Personal injury lawsuits are a category of disputes marked by several unique characteristics that must be taken into account by the mediator. While the underlying facts may vary from case to case, the great majority of injury cases have much in common, starting with the dissimilarity of the parties.
Plaintiffs come into the mediation having sustained a traumatic physical injury or the death of a loved one. The physical injury or loss is often accompanied by psychological injuries. Plaintiffs’ injuries are indeed personal; their losses are real and tangible. Emotions tend to run high, especially in cases of significant residual disability or death. Plaintiffs often regard the “system” (comprising insurance carriers, their counsel, and the legal process in general) as impersonal and insensitive to their loss. Defendants, on the other hand, are only tangentially involved in the mediation because they are rarely the real parties in interest. Rather, it is liability insurance carriers, whose stake in the dispute is primarily financial. Carriers’ representatives at the mediation are typically professional and bottom-line oriented.

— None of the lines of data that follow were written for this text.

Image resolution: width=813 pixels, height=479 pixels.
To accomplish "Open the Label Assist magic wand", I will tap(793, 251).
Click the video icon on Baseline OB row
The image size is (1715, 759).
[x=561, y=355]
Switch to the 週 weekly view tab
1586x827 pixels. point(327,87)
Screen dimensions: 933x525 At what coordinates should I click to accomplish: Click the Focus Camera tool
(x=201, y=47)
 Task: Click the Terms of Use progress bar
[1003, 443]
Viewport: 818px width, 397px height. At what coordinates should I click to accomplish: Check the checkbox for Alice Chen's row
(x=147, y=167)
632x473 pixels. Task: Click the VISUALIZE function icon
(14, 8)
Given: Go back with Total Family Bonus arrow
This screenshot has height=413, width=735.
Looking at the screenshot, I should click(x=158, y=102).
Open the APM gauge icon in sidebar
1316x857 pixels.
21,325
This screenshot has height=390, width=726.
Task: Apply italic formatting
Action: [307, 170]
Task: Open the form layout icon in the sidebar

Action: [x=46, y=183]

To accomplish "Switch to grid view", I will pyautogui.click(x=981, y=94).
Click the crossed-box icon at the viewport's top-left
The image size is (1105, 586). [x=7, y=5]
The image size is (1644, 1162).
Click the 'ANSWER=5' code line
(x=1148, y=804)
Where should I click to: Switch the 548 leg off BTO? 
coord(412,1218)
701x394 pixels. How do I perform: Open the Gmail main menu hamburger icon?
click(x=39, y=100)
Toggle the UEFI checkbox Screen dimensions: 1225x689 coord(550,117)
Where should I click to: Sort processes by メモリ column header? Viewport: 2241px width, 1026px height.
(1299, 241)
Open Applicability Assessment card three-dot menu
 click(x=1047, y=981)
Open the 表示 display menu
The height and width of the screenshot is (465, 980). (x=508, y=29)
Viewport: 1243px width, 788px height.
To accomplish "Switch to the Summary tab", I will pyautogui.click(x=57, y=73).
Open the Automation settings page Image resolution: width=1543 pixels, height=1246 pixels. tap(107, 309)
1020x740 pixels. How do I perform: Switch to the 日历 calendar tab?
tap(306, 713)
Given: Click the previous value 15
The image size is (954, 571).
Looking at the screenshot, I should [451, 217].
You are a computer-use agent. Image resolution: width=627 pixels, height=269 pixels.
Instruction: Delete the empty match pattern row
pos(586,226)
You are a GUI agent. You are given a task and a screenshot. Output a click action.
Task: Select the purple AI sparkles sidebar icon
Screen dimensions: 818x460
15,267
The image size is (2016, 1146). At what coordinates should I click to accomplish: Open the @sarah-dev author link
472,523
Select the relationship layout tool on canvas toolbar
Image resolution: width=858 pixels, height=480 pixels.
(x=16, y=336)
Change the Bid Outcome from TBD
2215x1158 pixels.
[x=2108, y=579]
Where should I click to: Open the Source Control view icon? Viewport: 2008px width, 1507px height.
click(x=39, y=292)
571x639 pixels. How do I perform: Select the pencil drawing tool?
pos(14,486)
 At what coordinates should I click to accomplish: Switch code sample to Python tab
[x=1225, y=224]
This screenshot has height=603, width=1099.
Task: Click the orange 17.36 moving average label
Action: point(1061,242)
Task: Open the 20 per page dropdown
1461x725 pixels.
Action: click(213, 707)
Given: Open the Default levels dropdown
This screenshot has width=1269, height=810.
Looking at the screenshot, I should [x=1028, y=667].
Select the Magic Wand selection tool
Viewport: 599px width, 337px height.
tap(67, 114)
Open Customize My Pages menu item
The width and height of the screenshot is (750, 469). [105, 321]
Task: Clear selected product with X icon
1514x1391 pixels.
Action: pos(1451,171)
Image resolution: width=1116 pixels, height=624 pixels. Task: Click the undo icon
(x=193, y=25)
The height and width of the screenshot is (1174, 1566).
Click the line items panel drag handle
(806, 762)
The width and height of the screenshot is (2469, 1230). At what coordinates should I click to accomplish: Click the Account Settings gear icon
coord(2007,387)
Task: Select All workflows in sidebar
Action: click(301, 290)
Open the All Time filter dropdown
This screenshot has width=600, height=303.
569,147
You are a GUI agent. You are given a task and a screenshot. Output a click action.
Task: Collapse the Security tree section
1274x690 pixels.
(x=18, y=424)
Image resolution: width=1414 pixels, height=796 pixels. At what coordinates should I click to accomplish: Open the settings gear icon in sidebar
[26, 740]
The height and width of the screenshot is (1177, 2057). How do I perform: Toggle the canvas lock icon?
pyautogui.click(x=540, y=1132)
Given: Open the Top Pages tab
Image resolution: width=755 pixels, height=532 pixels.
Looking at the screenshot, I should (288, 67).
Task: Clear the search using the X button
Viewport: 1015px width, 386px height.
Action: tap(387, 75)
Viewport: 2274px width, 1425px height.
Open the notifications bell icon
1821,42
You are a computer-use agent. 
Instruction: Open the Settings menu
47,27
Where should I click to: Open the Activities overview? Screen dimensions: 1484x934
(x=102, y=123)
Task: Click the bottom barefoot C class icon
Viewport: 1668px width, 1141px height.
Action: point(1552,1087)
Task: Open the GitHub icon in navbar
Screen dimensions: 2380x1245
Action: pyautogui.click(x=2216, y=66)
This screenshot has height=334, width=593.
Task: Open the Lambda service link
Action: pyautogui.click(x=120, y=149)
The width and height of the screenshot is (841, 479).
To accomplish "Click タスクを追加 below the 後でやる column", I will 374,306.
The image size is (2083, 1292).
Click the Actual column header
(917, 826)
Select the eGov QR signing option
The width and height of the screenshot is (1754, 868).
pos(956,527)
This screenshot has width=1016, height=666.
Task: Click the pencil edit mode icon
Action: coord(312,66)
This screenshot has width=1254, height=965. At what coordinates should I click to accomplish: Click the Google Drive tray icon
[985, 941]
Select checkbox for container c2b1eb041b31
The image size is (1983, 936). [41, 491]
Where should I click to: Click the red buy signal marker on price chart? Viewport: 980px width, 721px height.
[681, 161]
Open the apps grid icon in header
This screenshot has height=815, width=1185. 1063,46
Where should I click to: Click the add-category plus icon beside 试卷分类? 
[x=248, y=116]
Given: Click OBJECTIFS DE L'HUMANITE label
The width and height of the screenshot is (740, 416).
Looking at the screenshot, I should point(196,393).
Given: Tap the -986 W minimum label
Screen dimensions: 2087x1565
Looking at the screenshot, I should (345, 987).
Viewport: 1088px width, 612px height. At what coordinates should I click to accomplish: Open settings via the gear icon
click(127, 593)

A major challenge for the mediator in this context is to bridge the gap between the disparate characteristics of the disputants. In my experience, the most effective strategies to this end are plaintiff-oriented. I say that recognizing that, for most plaintiffs, the personal injury lawsuit is their first involvement in the legal process. They will have a fairly steep learning curve and the mediator must not only help with the learning process but allow sufficient time for it to be absorbed. Often, the mediation will be the plaintiff’s first opportunity in the legal process to tell his or her story, to express pent-up emotions, and to “confront” the adversary. While the insurance carrier’s representatives may be prepared to negotiate immediately with the emotionally distraught plaintiff or plaintiff’s family, it is of the utmost importance for the mediator to allow adequate time for the plaintiff to prepare for what the negotiations will entail.
There are several points worth considering when laying the groundwork for negotiations in the personal injury mediation.
- The old brain will take over. Whatever cathartic effect plaintiff’s “retelling the story” may have, neuropsychological research tells us that a plaintiff’s reliving a traumatic episode may overwhelm the executive functions of the brain, making rational negotiation impossible. So, allow time for the emotions of “retelling the story” to subside.
- Personalize the process. Because, for most plaintiffs, the legal process is cold and impersonal, the mediator must work to personalize the process. Sufficient time should be taken to learn about the plaintiff (in a death case, the plaintiff’s loved one) and what effects the injury has had on him or her. Explain to the plaintiff that the upcoming valuation of the case for settlement purposes will take into account many factors unrelated to the injured person (e.g. the rules of evidence and procedure). Valuing the case for settlement purposes is not valuation of the worth of the injured or deceased party.
- Apologize. Before entering into monetary negotiations, the mediator should consider apologizing to the plaintiff for the dehumanizing process that is about to take place. Trying to put a dollar figure on human misery can send a very wrong message. Take time to explain that financial compensation is an imperfect remedy, but the only remedy given to us in this situation.
- Put it in the rear-view mirror. Finally, the mediator should point out the significant emotional benefits that will come from resolving the case at the mediation and putting the painful experience in the past. This is a mediation objective with which nearly all personal injury plaintiffs identify.
The problems presented by the dissimilarity of the parties to the mediation of a personal injury lawsuit can be overcome. But, as the title suggests, it takes time. My cardinal rule in mediating litigated personal injury cases is to allow sufficient time, as laborious as it may be, to lay the groundwork for successful negotiation.